What is the impact of the change to Section 54B under the new tax code?
The transition impact for Section 54B is rated High. Common tax-saving tool for the agricultural community.
What should I watch out for when Section 54B moves to the 2025 code?
Integration with Capital Gains Account Scheme (CGAS) digitized. These points are specific to Section 54B (Capital gain on transfer of land used for agricultural purposes not to be charged in certain cases).

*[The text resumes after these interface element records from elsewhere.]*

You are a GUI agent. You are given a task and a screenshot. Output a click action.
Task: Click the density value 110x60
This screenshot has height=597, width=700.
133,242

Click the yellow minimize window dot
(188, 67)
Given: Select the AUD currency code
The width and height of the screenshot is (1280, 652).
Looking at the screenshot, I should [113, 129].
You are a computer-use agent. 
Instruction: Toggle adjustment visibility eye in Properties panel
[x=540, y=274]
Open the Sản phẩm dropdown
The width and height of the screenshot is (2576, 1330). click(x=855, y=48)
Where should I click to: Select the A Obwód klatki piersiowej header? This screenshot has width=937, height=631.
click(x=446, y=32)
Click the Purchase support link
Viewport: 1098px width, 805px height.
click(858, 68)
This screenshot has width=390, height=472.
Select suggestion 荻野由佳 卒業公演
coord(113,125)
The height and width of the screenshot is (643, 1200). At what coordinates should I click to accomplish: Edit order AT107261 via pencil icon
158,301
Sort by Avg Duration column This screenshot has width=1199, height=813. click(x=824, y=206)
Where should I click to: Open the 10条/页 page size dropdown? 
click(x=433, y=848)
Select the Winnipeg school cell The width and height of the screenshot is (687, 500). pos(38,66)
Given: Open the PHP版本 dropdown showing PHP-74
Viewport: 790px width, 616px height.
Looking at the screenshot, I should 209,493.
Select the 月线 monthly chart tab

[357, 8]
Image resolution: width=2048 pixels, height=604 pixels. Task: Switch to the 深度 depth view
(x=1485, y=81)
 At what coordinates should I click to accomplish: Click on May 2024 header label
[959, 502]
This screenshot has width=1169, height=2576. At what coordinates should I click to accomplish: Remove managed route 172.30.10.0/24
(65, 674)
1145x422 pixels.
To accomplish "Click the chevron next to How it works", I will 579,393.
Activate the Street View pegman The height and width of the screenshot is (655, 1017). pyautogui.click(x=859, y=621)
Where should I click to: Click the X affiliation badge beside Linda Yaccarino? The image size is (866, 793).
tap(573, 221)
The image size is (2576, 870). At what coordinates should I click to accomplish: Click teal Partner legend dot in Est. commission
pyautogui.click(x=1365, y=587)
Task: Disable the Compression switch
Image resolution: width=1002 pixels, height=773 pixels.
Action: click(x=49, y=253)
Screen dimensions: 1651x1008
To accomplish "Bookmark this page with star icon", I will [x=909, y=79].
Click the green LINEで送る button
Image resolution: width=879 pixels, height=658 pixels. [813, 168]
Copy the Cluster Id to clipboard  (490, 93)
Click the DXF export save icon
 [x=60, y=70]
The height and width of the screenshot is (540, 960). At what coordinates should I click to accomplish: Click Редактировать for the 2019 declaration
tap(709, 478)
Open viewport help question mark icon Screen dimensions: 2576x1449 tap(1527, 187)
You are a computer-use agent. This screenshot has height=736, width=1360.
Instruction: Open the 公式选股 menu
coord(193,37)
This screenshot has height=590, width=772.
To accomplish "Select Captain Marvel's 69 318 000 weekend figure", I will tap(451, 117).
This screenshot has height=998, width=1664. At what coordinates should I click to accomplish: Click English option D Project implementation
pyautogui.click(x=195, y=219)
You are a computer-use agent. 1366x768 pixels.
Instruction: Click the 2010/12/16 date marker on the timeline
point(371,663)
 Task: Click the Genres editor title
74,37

Disclaimer: This mapping of Section 54B (Capital gain on transfer of land used for agricultural purposes not to be charged in certain cases) to Section 70 of the Income-tax Act, 2025 is for educational and reference purposes only, based on publicly available drafts and circulars. As Section 54B is currently marked Retained, always confirm its treatment with a qualified Chartered Accountant before filing or making compliance decisions.
Need professional help on Section 54B?
Compare trusted providers — both offer CA services ready for the Income-tax Act, 2025.
*Affiliate links — we may earn a small commission at no extra cost to you. Disclosure.
Want to calculate tax on this section?